A artista sul-africana Gabrielle Goliath ajuizou uma ação contra o ministro da Cultura, Gayton McKenzie, após ser impedida de representar a África do Sul na Bienal de Veneza. O ministro descreveu sua obra, que discute a morte de palestinos em Gaza, como “altamente divisiva”, resultando na proibição de sua participação. Goliath, junto com a curadora Ingrid Masondo e o gerente de estúdio James Macdonald, alega que essa decisão viola seu direito à liberdade de expressão.
O processo judicial, apresentado na semana passada, argumenta que a ação do ministro é ilegal e busca a reintegração de Goliath até o dia 18 de fevereiro, data limite para a confirmação das instalações junto aos organizadores da Bienal. A obra de Goliath, intitulada “Elergy”, é vista como uma importante contribuição para o debate sobre questões sociais e políticas atuais, especialmente em relação ao conflito israelense-palestino. A proibição de sua exibição levanta questões sobre a censura e a liberdade artística na África do Sul.

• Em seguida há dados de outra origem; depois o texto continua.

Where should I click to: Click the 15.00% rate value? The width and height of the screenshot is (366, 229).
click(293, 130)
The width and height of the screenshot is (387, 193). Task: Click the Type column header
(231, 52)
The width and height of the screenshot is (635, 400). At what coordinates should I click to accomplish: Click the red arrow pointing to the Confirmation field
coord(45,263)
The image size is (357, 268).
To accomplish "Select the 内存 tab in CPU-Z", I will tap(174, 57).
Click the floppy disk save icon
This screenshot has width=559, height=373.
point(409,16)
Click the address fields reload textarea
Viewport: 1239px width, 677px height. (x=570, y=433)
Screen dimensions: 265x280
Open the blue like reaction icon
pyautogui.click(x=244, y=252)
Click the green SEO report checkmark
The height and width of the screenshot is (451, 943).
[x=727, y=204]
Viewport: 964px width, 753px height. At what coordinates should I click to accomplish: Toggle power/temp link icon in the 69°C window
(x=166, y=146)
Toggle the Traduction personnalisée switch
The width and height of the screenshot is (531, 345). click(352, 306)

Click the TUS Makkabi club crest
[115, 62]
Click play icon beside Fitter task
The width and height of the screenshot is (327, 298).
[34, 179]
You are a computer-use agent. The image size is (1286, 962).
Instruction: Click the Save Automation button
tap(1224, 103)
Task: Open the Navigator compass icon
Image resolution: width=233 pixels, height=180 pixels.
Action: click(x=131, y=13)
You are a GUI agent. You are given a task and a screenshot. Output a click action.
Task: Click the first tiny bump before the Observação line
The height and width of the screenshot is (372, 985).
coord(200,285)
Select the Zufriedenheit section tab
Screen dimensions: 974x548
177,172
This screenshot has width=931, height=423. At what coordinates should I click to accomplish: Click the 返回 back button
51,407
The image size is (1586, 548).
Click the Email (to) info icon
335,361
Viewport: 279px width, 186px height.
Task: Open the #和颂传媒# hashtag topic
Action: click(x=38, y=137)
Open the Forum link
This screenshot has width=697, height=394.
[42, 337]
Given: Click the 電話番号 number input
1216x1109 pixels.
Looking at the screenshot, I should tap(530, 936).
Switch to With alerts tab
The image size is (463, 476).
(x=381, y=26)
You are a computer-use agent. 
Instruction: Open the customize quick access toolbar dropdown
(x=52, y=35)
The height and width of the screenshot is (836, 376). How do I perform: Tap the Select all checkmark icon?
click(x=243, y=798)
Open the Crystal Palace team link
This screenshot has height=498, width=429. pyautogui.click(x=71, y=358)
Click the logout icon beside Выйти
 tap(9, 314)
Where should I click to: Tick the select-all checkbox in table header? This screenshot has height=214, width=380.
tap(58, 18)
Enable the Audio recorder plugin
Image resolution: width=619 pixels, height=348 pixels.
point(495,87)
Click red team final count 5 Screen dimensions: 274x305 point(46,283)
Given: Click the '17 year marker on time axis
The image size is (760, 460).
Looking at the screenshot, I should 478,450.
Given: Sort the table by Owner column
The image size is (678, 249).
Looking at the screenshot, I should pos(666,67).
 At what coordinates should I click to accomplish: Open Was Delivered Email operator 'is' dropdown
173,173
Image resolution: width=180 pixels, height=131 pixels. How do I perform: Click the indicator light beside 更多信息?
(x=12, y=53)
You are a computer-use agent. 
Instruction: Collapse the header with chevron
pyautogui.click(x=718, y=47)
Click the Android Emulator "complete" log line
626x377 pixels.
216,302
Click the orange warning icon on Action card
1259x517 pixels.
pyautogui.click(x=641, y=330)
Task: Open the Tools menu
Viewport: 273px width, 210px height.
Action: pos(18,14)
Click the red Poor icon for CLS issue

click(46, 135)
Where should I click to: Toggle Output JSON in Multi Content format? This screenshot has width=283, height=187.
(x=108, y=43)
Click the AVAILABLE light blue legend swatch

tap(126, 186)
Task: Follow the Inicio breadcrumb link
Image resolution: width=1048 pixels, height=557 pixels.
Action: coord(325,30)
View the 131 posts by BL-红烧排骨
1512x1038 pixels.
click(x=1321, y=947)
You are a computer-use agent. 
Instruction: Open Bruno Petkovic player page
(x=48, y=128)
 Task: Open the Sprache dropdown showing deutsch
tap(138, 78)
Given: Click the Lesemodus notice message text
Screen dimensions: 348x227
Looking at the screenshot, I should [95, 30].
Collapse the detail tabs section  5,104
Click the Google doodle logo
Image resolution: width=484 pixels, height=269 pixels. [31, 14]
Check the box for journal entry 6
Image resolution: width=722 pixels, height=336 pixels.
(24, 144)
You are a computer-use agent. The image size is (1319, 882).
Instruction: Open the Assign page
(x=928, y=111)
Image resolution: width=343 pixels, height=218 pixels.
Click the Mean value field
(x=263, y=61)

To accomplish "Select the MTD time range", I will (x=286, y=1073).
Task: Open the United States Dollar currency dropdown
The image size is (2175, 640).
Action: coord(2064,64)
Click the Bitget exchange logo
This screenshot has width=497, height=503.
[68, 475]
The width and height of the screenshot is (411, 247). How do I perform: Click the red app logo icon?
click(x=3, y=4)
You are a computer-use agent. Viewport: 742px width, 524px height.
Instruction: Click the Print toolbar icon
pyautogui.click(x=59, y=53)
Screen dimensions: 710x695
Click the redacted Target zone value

As implicações desse caso podem se estender além do cenário artístico, refletindo tensões mais amplas em relação à liberdade de expressão no país. A decisão do tribunal poderá influenciar não apenas o futuro da carreira de Goliath, mas também o papel do governo na regulamentação da arte e da cultura. O desdobramento deste processo será observado de perto, dado seu potencial impacto sobre a liberdade criativa e os direitos dos artistas na África do Sul.